WORK ITEM
Treat the line containing "Instruction: Select slide" as the first line and the final line of the material below as the last; reproduce that range exactly.

-- SUPPLIED INFORMATION follows --

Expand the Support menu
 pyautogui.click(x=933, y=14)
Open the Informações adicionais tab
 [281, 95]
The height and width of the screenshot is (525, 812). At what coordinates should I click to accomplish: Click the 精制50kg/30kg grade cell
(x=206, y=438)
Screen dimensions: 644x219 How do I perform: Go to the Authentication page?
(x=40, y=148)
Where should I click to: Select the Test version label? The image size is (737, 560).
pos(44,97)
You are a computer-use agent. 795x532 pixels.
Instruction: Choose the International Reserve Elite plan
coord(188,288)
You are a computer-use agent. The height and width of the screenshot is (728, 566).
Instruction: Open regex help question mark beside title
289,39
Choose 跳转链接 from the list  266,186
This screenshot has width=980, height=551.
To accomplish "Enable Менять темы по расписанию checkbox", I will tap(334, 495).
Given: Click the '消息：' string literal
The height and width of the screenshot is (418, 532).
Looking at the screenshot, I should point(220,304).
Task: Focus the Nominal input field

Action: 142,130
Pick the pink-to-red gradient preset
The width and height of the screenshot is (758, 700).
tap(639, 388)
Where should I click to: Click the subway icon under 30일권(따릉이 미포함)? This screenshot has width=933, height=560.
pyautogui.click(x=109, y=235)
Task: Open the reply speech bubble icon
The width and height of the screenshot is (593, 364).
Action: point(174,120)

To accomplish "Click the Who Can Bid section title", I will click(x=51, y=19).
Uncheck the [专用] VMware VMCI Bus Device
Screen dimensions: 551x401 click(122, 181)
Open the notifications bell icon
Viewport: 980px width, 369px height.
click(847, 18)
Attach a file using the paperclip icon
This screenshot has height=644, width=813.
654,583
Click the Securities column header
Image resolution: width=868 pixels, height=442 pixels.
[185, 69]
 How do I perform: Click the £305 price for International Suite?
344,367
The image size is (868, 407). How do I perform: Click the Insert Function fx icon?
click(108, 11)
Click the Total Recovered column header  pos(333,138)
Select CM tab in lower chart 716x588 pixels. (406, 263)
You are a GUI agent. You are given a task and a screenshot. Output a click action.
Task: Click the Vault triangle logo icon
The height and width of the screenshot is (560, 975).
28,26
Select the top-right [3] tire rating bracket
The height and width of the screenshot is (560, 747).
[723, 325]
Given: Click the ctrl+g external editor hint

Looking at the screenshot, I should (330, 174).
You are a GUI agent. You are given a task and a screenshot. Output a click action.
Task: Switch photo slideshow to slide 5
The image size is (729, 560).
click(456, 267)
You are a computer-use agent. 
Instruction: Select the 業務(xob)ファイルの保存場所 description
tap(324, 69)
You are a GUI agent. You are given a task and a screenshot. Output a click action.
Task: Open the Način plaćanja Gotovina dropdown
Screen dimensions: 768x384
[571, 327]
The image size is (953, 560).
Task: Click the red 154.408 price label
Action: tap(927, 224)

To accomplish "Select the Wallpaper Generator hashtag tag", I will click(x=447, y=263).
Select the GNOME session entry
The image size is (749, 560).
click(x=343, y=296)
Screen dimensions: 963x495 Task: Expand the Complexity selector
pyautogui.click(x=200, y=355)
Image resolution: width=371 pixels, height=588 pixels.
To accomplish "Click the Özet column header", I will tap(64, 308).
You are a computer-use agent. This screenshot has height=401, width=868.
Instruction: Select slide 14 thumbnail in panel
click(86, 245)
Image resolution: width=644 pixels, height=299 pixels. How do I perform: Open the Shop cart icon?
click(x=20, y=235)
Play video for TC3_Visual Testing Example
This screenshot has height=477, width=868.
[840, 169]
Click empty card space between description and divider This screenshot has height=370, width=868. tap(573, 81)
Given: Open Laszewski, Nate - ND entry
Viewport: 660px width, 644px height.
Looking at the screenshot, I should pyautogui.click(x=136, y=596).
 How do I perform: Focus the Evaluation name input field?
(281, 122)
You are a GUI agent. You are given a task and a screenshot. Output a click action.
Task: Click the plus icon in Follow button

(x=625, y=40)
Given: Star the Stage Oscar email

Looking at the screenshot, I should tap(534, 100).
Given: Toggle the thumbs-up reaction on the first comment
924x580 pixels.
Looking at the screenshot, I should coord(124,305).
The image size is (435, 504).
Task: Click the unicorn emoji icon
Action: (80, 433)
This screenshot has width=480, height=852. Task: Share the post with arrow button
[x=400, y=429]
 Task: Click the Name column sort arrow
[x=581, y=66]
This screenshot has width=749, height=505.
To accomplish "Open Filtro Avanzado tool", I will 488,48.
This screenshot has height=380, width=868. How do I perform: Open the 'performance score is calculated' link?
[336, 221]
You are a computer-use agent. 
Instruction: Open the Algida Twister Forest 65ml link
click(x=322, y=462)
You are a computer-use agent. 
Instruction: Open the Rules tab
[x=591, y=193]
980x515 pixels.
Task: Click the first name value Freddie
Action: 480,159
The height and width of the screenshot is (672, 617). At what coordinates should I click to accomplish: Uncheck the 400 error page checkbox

-- SUPPLIED INFORMATION concluded --

RESULT FOR THIS TASK
Instruction: Select slide 14 thumbnail in panel
click(86, 245)
Image resolution: width=644 pixels, height=299 pixels. How do I perform: Open the Shop cart icon?
click(x=20, y=235)
Play video for TC3_Visual Testing Example
This screenshot has height=477, width=868.
[840, 169]
Click empty card space between description and divider This screenshot has height=370, width=868. tap(573, 81)
Given: Open Laszewski, Nate - ND entry
Viewport: 660px width, 644px height.
Looking at the screenshot, I should pyautogui.click(x=136, y=596).
 How do I perform: Focus the Evaluation name input field?
(281, 122)
You are a GUI agent. You are given a task and a screenshot. Output a click action.
Task: Click the plus icon in Follow button

(x=625, y=40)
Given: Star the Stage Oscar email

Looking at the screenshot, I should tap(534, 100).
Given: Toggle the thumbs-up reaction on the first comment
924x580 pixels.
Looking at the screenshot, I should coord(124,305).
The image size is (435, 504).
Task: Click the unicorn emoji icon
Action: (80, 433)
This screenshot has width=480, height=852. Task: Share the post with arrow button
[x=400, y=429]
 Task: Click the Name column sort arrow
[x=581, y=66]
This screenshot has width=749, height=505.
To accomplish "Open Filtro Avanzado tool", I will 488,48.
This screenshot has height=380, width=868. How do I perform: Open the 'performance score is calculated' link?
[336, 221]
You are a computer-use agent. 
Instruction: Open the Algida Twister Forest 65ml link
click(x=322, y=462)
You are a computer-use agent. 
Instruction: Open the Rules tab
[x=591, y=193]
980x515 pixels.
Task: Click the first name value Freddie
Action: 480,159
The height and width of the screenshot is (672, 617). At what coordinates should I click to accomplish: Uncheck the 400 error page checkbox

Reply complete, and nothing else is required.